EXERCISE DESCRIPTION |
Repeat, word for word, every line from the line holding "Task: Expand the Оптовая цена dropdown" through the final line of the entries below. Skip all pictures.

STUDY MATERIAL |
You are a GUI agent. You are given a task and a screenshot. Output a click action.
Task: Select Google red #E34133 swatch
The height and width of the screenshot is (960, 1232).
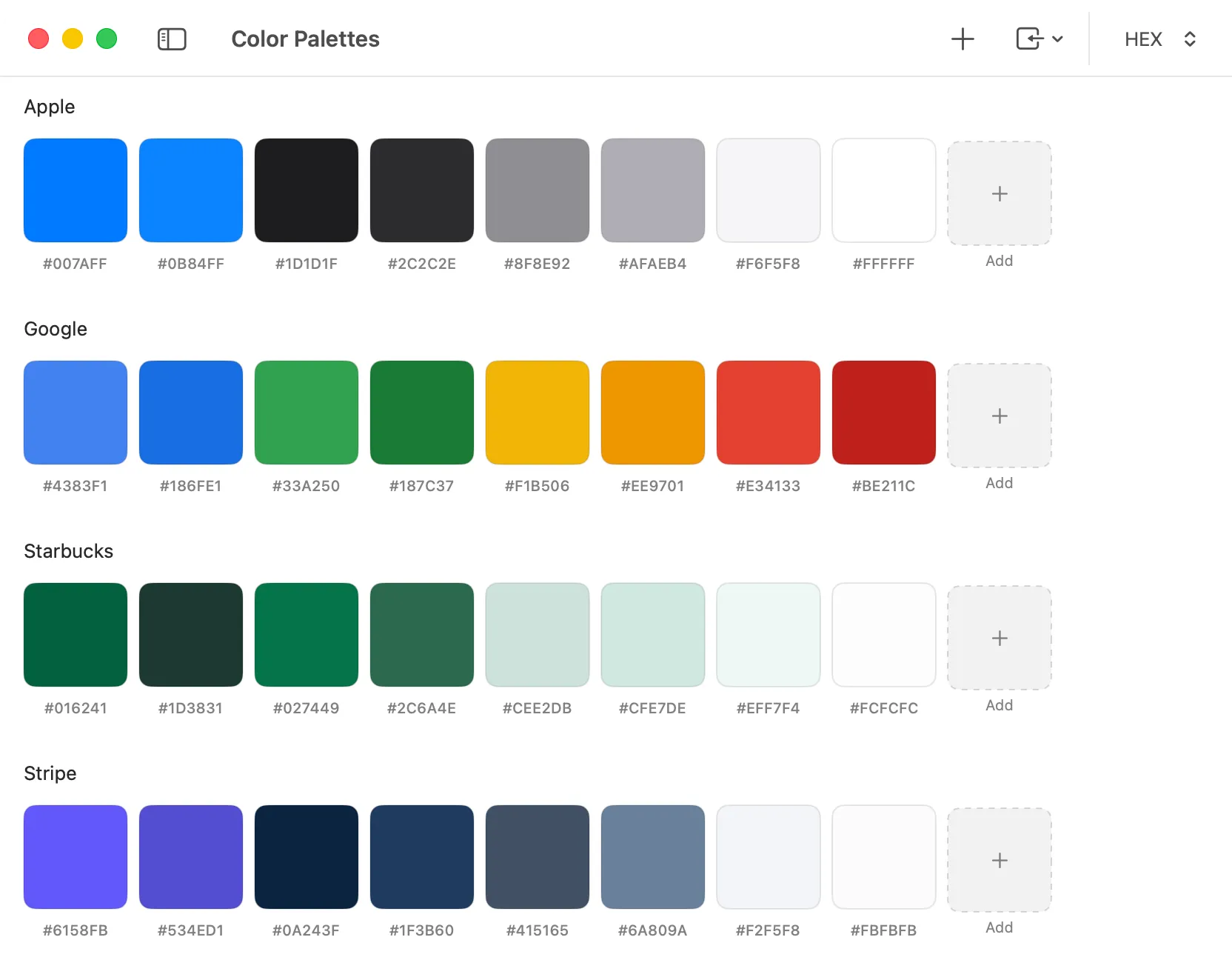pyautogui.click(x=769, y=413)
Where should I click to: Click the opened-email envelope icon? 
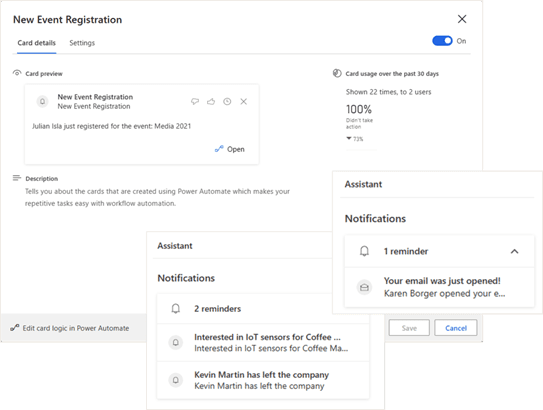364,287
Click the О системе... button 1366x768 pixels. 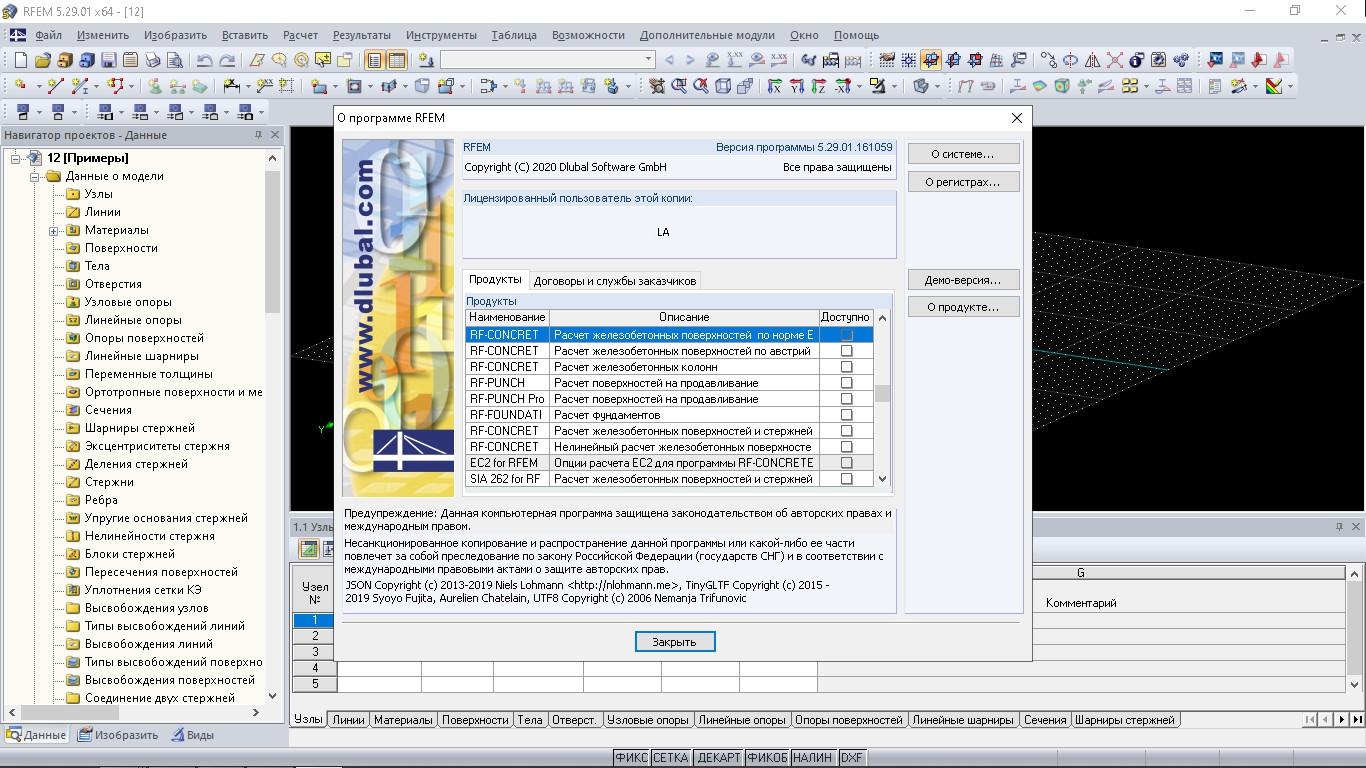point(964,154)
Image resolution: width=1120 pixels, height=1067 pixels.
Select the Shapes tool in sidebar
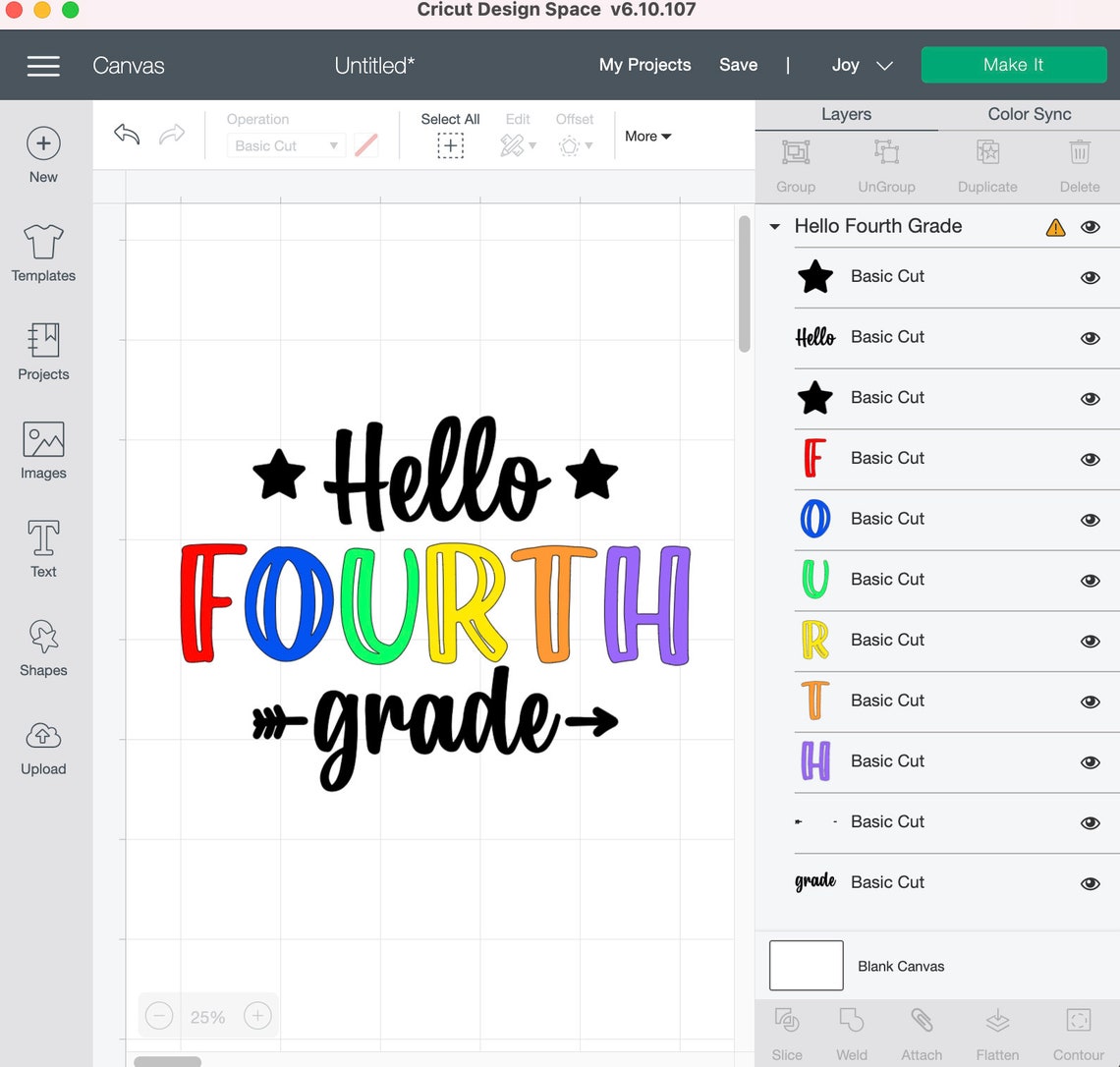(43, 646)
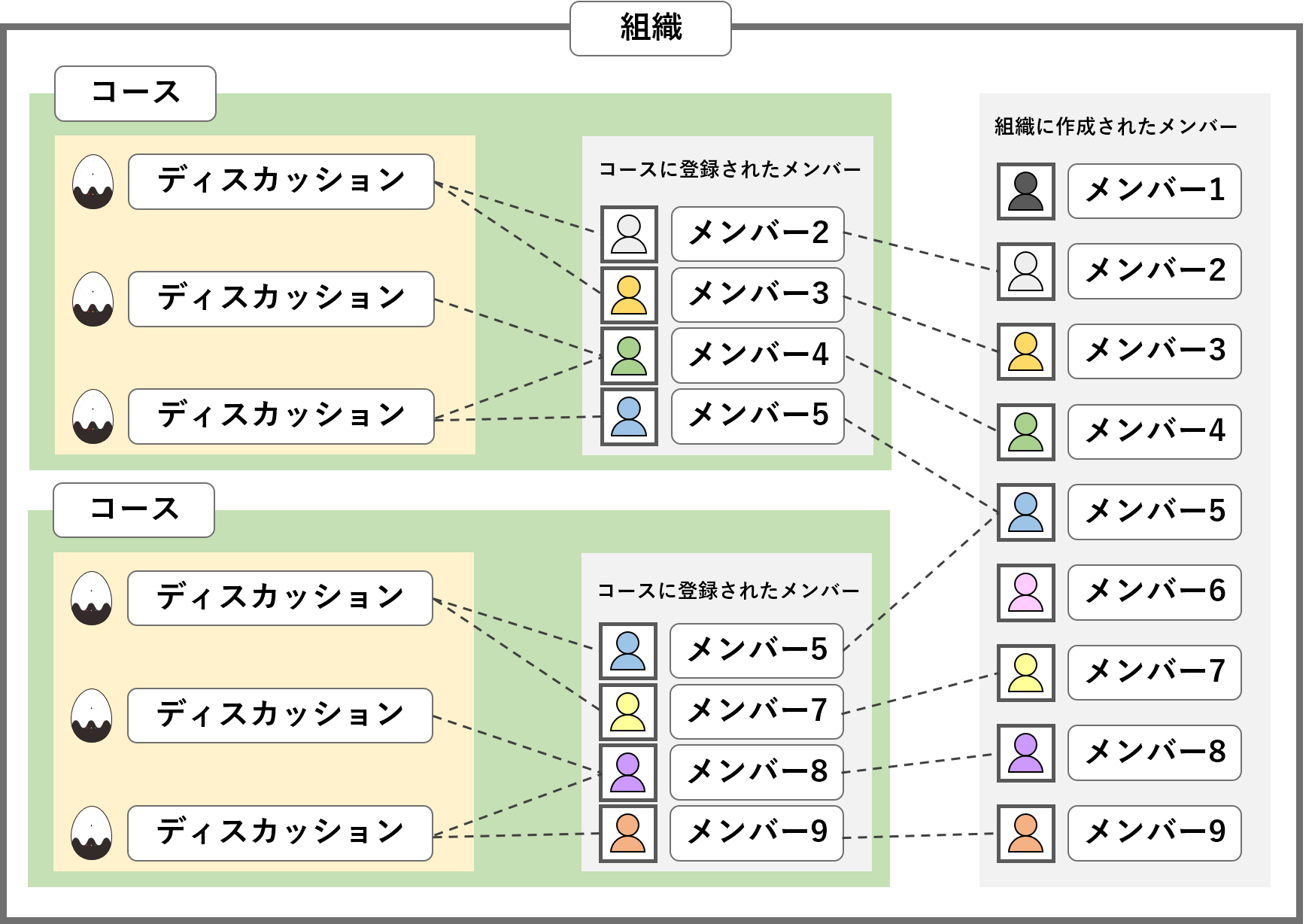
Task: Click the 組織に作成されたメンバー heading
Action: pos(1115,126)
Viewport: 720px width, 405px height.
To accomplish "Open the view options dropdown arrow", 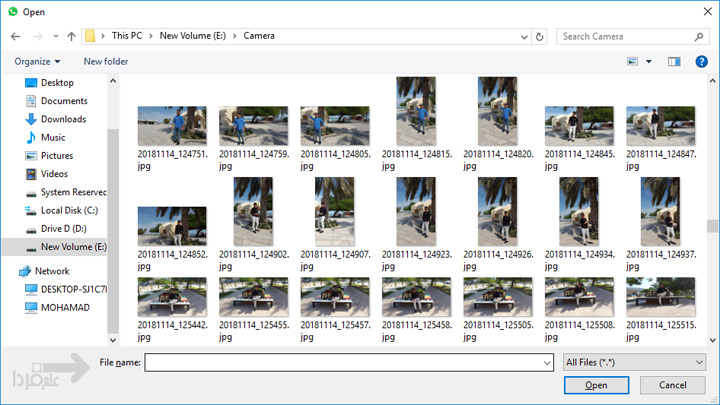I will pyautogui.click(x=649, y=62).
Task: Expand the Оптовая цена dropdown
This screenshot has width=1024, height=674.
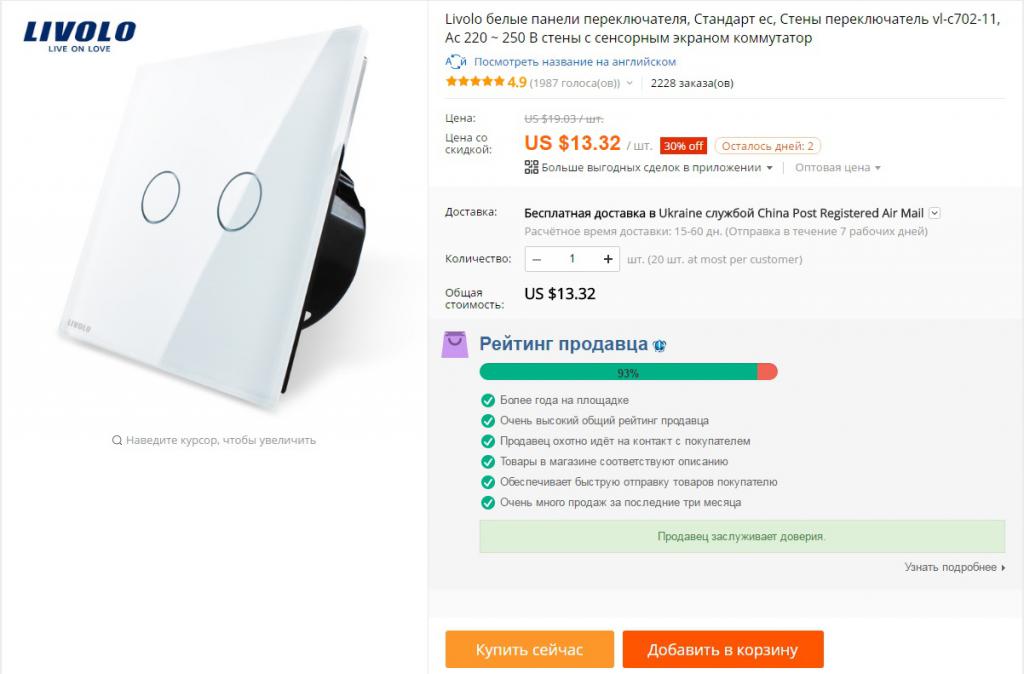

OUTPUT FOR THIS EXERCISE |
Task: Expand the Оптовая цена dropdown
This screenshot has width=1024, height=674.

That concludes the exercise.